→ Page text
----------------------------------------

Having used the old Dish Online feature regularly, I can say that this update makes it almost impossible to find all the free content that was available before. The interface is much slower and has even caused my DVR to lock up a few times. Also, after thinking more about it, I realized it may be impossible for the Dish Online web site to enable scheduling of programs for download to the DVR since most of the content is provided by Hulu.


----------



## barcop (Oct 13, 2010)

Bring back the "Free Filter" for TV Shows!


----------



## FarmerBob (Nov 28, 2002)

I just had a chance to really sit down with it and use it as I usually do and had to change my favorite to a new slot that resembled my old better color with a color that is palatable to humans. Also I have noticed that they are using a new font in the EPG and descriptions with a really tight kern (the space between letters) and still that bright white background. In print that's fine, but in TV you have to flip it around. The printed page needs the help of light to be seen. A monitor makes its own and it can be too bright and painful and bright text on dark backgrounds works the best. It's a bit of a shock to switch form a program that has moderate lighting to the EPG and a spotlight in your eyes. On any size TV it makes it uncomfortable to read. It's all crammed together, bright and looks like a newbie on a PC grabbed whatever was the easiest and all those that have no knowledge beyond grade school bake sale flyers loved it. Lord knows that I have been through this enough times to make ya want to puke.

----------------------------------------

(Data extracted from a collection)

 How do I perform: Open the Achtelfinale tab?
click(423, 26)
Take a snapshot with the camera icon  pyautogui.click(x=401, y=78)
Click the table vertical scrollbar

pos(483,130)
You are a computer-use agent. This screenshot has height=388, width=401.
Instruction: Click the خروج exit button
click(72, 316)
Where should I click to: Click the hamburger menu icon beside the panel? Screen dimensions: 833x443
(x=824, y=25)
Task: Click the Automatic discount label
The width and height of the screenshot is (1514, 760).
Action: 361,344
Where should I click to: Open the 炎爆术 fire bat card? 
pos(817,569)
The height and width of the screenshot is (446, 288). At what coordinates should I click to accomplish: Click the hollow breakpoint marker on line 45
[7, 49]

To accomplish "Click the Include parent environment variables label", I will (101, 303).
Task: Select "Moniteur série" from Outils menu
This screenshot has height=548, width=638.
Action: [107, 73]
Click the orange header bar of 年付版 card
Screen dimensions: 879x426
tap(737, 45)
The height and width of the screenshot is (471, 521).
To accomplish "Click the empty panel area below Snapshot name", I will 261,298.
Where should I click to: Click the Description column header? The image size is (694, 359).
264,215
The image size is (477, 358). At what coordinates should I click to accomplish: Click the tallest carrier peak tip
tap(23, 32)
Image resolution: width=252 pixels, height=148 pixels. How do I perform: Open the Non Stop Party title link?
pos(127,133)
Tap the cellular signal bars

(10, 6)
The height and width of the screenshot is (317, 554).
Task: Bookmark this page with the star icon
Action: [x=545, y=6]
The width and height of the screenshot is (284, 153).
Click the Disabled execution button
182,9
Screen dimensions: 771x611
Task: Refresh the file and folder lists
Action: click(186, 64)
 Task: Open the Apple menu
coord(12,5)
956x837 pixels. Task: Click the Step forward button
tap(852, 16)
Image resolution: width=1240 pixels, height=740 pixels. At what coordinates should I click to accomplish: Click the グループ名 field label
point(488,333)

----------------------------------------

→ The problem
In the forum thread about the Dish Online update, why might the Dish Online web site be unable to let users schedule programs for download to the DVR?

→ Written response
Most of the content is provided by Hulu.